Impact of WTO’s Trade Liberalisation on Selected Food Crops in Pakistan

There is a great potential in Pakistan for production of all types of food commodities due to vast natural resource base, covering various ecological and climatic zones. Most of the agricultural commodities produced in the country are consumed by the local population while the rest is exported in the form of primary products and some value added products. Previously, Pakistani products had a good market overseas with no restrictions of quality and quantity but under the changing environment affected by WTO, it is expected that Pakistan will face a strong competition in the agriculture sector from its competitors in the world market. According to the neoclassical trade theory, trade flows and pattern will develop along the lines of comparative advantage and competitiveness that can act as indicators of trade potential and direction.
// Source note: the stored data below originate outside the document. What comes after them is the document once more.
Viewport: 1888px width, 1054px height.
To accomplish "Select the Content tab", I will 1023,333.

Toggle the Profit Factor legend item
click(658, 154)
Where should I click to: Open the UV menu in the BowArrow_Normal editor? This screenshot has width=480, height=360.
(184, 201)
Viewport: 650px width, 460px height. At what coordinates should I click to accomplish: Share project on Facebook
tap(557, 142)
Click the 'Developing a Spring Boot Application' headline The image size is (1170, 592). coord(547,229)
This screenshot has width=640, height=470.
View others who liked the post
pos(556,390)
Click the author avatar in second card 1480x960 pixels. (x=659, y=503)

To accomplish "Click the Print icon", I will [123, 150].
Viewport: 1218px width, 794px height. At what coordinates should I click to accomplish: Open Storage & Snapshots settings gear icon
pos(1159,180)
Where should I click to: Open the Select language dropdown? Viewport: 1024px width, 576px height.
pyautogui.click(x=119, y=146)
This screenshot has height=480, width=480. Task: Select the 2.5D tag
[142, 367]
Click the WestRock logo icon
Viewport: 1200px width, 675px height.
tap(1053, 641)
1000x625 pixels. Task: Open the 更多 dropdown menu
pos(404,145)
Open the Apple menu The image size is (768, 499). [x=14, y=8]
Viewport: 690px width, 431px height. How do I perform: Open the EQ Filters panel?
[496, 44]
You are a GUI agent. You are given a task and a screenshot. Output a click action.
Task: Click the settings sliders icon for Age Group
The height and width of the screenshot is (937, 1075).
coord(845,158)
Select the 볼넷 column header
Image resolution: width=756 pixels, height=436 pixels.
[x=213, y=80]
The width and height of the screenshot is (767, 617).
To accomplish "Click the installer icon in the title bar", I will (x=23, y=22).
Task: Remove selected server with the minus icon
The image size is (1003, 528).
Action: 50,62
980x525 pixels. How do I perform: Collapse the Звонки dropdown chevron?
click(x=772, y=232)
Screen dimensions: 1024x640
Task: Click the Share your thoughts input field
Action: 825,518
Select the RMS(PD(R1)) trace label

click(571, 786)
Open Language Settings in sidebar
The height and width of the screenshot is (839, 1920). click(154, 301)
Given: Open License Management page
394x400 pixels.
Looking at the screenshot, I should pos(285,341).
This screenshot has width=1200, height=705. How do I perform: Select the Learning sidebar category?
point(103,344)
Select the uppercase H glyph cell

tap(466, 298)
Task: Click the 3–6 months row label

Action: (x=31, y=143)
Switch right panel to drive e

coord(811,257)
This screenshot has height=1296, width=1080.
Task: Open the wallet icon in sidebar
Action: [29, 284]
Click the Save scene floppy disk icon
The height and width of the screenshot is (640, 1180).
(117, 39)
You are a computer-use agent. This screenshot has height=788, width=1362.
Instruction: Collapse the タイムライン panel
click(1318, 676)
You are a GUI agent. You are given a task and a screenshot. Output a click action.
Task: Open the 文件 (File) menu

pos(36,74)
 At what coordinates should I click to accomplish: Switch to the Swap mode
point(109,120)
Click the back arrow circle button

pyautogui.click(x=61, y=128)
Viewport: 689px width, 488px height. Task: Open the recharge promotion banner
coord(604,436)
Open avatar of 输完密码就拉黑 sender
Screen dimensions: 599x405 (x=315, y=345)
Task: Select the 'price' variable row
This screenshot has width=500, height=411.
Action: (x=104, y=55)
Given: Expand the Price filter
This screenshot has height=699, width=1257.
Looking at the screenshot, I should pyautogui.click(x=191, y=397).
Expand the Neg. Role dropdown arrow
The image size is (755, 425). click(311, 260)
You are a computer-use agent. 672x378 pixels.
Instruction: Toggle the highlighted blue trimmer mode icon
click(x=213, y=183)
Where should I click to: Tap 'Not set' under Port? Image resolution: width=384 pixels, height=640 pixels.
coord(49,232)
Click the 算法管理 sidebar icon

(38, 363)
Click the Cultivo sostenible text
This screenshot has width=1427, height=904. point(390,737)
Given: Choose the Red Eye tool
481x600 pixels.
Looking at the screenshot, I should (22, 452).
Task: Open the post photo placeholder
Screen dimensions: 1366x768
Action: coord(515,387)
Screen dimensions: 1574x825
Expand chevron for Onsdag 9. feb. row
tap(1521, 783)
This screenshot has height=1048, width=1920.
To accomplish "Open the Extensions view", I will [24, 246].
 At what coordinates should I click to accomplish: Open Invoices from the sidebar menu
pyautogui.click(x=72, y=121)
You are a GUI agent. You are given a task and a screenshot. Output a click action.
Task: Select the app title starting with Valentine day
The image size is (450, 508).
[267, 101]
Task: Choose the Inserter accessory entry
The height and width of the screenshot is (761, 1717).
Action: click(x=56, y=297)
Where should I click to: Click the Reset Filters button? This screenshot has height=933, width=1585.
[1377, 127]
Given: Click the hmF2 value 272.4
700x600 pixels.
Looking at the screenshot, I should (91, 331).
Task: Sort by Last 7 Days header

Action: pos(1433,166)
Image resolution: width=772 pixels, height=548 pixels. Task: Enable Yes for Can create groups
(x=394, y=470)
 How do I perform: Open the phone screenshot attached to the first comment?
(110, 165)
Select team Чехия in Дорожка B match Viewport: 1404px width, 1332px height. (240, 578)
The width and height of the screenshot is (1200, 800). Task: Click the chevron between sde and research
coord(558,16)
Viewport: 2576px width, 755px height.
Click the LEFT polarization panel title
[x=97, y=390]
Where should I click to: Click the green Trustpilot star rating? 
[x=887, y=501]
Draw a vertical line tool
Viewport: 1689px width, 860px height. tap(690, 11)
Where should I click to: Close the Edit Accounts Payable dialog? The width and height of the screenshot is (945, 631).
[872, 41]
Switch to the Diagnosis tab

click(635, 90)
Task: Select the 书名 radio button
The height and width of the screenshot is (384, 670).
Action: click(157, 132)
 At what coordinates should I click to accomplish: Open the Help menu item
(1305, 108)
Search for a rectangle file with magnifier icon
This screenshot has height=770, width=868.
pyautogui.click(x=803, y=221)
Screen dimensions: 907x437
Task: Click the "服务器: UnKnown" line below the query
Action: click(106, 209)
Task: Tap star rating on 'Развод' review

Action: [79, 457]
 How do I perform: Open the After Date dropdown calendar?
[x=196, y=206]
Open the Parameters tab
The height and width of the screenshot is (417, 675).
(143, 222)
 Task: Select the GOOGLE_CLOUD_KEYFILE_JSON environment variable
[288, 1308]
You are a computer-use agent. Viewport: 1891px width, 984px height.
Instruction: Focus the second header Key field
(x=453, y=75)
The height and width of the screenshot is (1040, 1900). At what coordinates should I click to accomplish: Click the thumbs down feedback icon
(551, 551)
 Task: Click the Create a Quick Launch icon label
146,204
There has been extensive government involvement in the determination of the overall structure of agriculture and its patterns of production, employment and trade. Pakistani government has been intervening in agriculture sector in the past in order to support agricultural production, income supports, ensure food security, improve the balance of trade, reduce consumer prices, address environmental and regional concerns and to pursue sanitary and phyto-sanitary objectives [Hassan (1995)]. Pakistan is a founding member of the General Agreement on Tariffs and Trade (GATT) since its creation. Following the Uruguay Round negotiations, all agricultural products were brought under multinational trade rules by WTO, under the Agreement on Agriculture. This established a framework to begin liberalising agricultural trade through the reduction of import duties (tariffs), trade-distorting production subsidies and export subsidies. Prior to the Uruguay Round, trade in agriculture was highly distorted. Market access for agricultural products was limited as most markets were restricted by physical import barriers. The presence of massive domestic subsidies led to overproduction of temperate crops in the developed countries that led to excess supply, and export subsidies were used to dump the surplus agricultural output in international markets. This resulted in depressed market prices and, in spite of being low-cost producers of agricultural products; developing countries could not compete with the subsidised exports from developed countries.